Text section:
_____

Creatine and Muscle Growth
Muscle damage is the common result of exercise. Muscle tears in very small amounts are not a very serious medical issue; in fact doctors suggest that it is necessary to stimulate muscle growth. However, if there is an extensive muscle tear, which exceeds the body's ability to repair it, then it might result in muscle breakdown or catabolism.
Creatine can be said to be closer to vitamins than steroids or hormones. Since creatine is an amino acid (as can be understood from its structure) it is similar to glutamine, and arginine - both used to enhance performance. Creatine supporters have even claimed that using creatine is not any more unnatural than taking a multivitamin supplement. This distinction is important since steroids have serious side effects which can harm the body, unlike creatine.

_____

Supplied material:
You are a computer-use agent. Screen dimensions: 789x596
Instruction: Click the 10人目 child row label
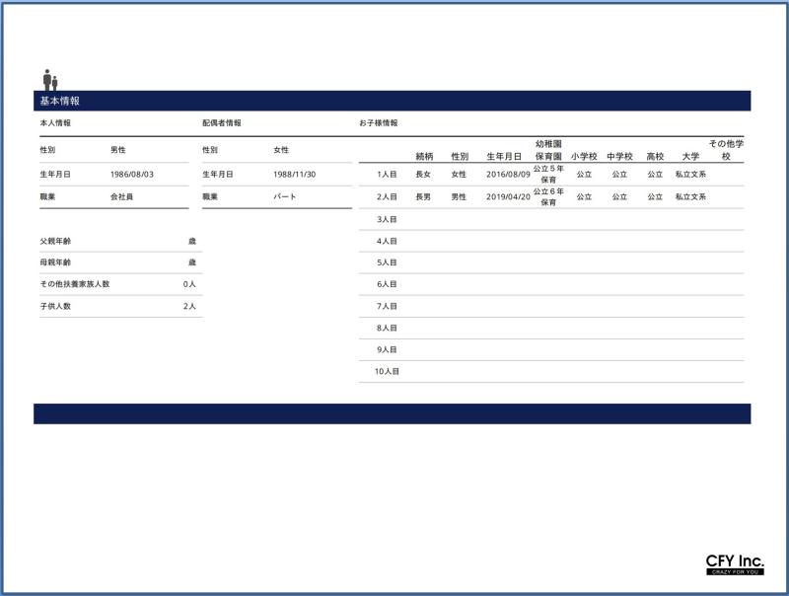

_____

Study questions:
[A] In the text on creatine and muscle growth, restate the passage that begins at the words "Creatine and Muscle" and stops after "breakdown or catabolism.", substituting "physical training" for "exercise".
[B] Which two substances does the text on creatine and muscle growth say creatine is similar to?

Answers given:
[A]
Creatine and Muscle Growth
Muscle damage is the common result of physical training. Muscle tears in very small amounts are not a very serious medical issue; in fact doctors suggest that it is necessary to stimulate muscle growth. However, if there is an extensive muscle tear, which exceeds the body's ability to repair it, then it might result in muscle breakdown or catabolism.

[B] Glutamine and arginine.